• Don Landes

Féminisme et philosophie : le féminisme après Simone de Beauvoir (PHI 1119)

Phil 1119 Féminisme et philosophie : le féminisme après Simone de Beauvoir, H17


BUT DU COURS



« On ne naît pas femme : on le devient » (Simone de Beauvoir) ; « À proprement parler, on ne peut pas dire que les ‘femmes’ existent » (Julia Kristeva) ; « La femme n’a pas de sexe » (Luce Irigaray) ; « Le déploiement de la sexualité […] a établi cette notion de sexe » (Michel Foucault) ; « La catégorie de sexe est une catégorie politique qui fonde la société en tant qu’hétérosexuelle » (Monique Wittig).


Ces cinq citations se retrouvent ensemble en épigraphe au début du livre Trouble dans le genre : le féminisme et la subversion de l’identité, écrit par Judith Butler en 1990. Chacune de ces phrases, comme suggéré déjà par le sous-titre du livre de Butler, implique dans sa manière que les vérités fondamentales de la philosophie sont mises en question par le féminisme, notamment la conception traditionnelle de la subjectivité et de la nature humaine.
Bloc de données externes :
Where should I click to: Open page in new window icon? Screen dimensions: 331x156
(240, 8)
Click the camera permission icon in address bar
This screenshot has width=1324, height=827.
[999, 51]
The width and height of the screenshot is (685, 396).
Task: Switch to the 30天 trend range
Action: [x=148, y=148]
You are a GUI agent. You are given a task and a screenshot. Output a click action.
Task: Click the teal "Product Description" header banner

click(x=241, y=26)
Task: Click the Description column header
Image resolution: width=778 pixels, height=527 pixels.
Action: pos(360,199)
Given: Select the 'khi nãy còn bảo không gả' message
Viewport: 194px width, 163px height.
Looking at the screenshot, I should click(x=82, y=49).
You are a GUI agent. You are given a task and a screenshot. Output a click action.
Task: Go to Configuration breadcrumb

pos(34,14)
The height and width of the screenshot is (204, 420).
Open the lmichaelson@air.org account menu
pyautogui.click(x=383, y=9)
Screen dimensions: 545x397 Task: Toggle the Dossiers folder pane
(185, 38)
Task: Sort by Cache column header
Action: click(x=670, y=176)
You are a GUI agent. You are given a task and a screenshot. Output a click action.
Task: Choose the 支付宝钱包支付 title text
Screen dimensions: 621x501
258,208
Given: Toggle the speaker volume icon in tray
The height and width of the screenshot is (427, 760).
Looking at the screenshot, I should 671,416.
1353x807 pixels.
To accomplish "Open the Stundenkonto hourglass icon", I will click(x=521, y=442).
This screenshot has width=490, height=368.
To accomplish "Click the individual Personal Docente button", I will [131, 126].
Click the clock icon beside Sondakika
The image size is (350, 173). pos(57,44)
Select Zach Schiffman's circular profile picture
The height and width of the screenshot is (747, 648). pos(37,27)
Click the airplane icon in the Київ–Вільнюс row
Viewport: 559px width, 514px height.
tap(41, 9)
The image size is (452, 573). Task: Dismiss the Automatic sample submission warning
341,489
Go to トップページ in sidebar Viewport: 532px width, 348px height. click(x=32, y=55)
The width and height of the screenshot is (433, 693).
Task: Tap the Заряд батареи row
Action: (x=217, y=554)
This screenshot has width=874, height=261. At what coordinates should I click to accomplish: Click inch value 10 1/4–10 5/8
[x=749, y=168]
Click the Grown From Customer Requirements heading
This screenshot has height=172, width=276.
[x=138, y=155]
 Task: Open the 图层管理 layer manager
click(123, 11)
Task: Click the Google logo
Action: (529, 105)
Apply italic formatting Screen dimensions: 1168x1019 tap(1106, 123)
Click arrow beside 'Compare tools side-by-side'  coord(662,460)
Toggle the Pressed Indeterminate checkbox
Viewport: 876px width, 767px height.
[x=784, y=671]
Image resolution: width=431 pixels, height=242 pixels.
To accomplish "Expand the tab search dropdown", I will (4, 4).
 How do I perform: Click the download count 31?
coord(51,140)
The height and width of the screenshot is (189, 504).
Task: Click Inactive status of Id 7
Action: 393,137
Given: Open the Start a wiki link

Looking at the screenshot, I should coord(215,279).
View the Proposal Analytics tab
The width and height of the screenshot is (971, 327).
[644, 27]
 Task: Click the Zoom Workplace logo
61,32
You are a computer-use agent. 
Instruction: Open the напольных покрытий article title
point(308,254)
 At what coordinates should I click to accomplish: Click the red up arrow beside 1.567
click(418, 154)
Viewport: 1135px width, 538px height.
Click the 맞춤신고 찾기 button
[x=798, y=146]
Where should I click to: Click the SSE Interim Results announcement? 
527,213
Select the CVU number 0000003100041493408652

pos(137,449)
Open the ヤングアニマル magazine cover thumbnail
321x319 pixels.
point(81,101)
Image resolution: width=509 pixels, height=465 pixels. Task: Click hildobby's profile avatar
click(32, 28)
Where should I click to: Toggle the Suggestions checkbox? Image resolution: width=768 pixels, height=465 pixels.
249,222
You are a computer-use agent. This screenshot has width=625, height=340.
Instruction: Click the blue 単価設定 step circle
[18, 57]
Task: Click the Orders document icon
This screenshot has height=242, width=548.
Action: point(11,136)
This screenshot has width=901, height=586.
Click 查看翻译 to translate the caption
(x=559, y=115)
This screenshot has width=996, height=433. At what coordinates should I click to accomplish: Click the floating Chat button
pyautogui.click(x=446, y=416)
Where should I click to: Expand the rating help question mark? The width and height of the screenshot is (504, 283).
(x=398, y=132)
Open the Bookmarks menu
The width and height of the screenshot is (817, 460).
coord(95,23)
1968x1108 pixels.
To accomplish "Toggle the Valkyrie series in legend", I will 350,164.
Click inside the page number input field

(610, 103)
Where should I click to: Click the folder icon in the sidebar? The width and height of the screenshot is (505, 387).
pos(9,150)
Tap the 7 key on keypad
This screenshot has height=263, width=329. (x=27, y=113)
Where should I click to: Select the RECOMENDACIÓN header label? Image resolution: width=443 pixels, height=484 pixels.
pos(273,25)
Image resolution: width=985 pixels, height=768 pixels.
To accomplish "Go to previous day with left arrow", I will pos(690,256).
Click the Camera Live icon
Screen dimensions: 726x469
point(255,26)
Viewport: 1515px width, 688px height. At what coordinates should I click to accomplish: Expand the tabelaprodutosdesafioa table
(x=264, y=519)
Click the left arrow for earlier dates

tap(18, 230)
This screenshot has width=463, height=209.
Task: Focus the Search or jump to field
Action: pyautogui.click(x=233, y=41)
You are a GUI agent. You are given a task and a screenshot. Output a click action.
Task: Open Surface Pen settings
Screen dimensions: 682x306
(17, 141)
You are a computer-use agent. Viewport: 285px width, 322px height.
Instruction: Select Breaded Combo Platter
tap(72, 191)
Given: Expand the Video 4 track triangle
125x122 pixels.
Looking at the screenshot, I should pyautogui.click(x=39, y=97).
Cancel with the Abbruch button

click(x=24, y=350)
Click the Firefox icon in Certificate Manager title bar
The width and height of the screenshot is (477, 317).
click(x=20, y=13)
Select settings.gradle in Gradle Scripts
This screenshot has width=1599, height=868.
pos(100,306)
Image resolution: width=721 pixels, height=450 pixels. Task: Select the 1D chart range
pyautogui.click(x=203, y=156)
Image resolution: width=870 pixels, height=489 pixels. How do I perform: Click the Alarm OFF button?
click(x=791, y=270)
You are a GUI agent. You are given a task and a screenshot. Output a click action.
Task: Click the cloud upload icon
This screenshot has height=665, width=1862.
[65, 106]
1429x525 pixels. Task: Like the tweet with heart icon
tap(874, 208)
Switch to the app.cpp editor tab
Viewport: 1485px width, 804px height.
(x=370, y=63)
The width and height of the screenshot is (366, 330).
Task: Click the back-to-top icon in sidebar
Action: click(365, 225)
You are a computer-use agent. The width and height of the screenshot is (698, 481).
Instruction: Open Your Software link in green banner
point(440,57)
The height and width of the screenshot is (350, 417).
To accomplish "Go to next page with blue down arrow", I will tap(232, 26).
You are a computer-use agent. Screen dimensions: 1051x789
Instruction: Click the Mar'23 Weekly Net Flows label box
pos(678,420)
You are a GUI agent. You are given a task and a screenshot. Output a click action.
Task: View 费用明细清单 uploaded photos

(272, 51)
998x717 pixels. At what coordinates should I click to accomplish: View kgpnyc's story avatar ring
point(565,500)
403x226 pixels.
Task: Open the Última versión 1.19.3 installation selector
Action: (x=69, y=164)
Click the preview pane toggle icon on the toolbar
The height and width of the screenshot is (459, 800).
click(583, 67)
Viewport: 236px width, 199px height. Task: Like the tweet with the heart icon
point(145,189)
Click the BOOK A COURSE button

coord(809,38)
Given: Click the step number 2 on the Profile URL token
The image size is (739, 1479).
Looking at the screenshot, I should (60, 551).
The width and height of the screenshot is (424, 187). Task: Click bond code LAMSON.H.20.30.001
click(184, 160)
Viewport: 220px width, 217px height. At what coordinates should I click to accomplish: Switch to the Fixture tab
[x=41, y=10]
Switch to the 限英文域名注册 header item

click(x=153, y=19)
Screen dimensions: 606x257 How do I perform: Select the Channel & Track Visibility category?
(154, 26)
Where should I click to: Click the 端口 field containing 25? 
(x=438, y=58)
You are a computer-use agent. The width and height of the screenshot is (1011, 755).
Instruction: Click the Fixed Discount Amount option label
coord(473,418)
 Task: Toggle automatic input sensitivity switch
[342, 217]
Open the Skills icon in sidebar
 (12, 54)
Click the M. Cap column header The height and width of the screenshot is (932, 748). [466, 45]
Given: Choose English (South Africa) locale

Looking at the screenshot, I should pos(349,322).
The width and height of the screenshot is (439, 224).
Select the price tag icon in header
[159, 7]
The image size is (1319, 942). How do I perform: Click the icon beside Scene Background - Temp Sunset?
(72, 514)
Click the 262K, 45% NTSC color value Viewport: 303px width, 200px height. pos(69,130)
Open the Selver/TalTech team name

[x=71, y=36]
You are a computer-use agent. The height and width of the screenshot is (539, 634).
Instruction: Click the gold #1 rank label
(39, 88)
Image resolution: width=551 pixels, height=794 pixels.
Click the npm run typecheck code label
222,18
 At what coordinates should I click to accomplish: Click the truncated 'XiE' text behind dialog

Bref, le féminisme – outre de son importance sur le plan social et politique – pose un problème pour la philosophie : comment philosopher après la critique féministe de la subjectivité et de la philosophie en général ? Comment construire une philosophie féministe ou même une philosophie « post-féministe » ?


Dans ce cours, Féminisme et Philosophie, nous essaierons de repenser la philosophie après (et d’après) le féminisme en déterminant la portée philosophique du féminisme. Nous prendrons la philosophie de Simone de Beauvoir comme notre point de départ, puis nous poursuivrons les développements dans la théorie féministe depuis Beauvoir chez des auteur.e.s féministes comme Iris Marion Young, Luce Irigaray, Carol Gilligan, Monique Wittig, Judith Butler, Christine Delphy, Patricia Hill Collins et Donna Haraway. Notre but sera de bien saisir les enjeux philosophiques des textes du féminisme contemporain pour les notions de la subjectivité et de l’intersubjectivité, la phénoménologie de l’expérience vécue et corporelle, la question de la liberté et ainsi de suite. Dans cette optique, nous explorerons plusieurs thèmes clés : la distinction entre sexe et genre ; la notion de la subjectivité et de l’identité face à l’oppression ; le problème posé au féminisme par les perspectives de la classe ou de la race ; la possibilité d’une éthique du « care » ; le rôle de la technologie dans la pensée normative.